The book is illustrated with never-before-published photographs of Dylan Thomas, Caitlin Thomas, a wild and eccentric mother if ever there was one! and the three children and their playmates. We also are treated to interludes featuring Caitlin Thomas's former lover (some say their affair continued after her marriage) Augustus John, and A.J.P. Taylor and Dylan Thomas's father and mother, among many others. Dylan Thomas drew heavily on the residents of Laugharne for his works. He also traveled to America frequently was in New York City when he died. Caitlin Thomas was very jealous of her husband, suspecting that he was unfaithful during his travels. All the publicity material on the book states it has 288 pages, but I counted only 218 pages in the review copy sent to me.

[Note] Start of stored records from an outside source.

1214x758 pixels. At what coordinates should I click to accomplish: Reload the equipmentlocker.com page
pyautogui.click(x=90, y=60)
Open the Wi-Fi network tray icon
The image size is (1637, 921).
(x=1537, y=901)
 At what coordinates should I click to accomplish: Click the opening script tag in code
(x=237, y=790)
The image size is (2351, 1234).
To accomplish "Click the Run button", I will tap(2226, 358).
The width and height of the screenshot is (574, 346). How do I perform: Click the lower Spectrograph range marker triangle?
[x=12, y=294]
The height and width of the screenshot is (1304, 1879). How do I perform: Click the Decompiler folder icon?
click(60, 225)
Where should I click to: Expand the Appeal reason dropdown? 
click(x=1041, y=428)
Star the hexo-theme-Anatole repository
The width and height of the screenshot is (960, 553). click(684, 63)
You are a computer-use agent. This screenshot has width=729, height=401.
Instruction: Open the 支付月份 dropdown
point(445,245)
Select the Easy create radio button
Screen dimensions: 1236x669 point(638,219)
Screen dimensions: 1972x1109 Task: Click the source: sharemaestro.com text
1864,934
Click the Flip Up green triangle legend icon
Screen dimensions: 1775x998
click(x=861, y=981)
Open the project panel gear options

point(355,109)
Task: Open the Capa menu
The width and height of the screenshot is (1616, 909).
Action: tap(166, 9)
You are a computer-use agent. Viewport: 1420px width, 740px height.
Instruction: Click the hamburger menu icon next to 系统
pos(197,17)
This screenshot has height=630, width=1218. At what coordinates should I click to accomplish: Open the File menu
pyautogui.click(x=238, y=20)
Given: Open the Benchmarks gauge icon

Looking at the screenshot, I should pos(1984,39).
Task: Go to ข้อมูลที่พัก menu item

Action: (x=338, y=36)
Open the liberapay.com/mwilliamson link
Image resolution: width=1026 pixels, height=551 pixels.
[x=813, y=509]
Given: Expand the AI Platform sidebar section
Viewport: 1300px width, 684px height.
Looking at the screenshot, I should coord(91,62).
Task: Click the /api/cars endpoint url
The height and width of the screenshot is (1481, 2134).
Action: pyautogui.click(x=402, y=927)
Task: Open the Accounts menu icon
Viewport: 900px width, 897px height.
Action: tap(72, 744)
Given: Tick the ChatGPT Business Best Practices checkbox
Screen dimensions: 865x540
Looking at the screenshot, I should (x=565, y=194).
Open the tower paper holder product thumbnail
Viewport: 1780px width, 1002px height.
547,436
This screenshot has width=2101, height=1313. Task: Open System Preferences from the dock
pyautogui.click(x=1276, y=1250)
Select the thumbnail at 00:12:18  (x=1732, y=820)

Perhaps there was a typo in the publicity material.
 
About the author
 
Aeronwy Thomas-Ellis was born in London in 1943 and died of cancer in 2009. She was named for the River Aeron. Following her father's death in 1953, she and her mother went to Rome, later moving to Sicily. She earned a BA in English and Comparative Religion at Isleworth College and was a writer, translator and poet and president of the Dylan Thomas Society. She was also her father's literary executor. She and her husband, Trefor Ellis, had two children. "My Father's Places" was published by Constable in England in 2009 shortly after Aeronwy's death.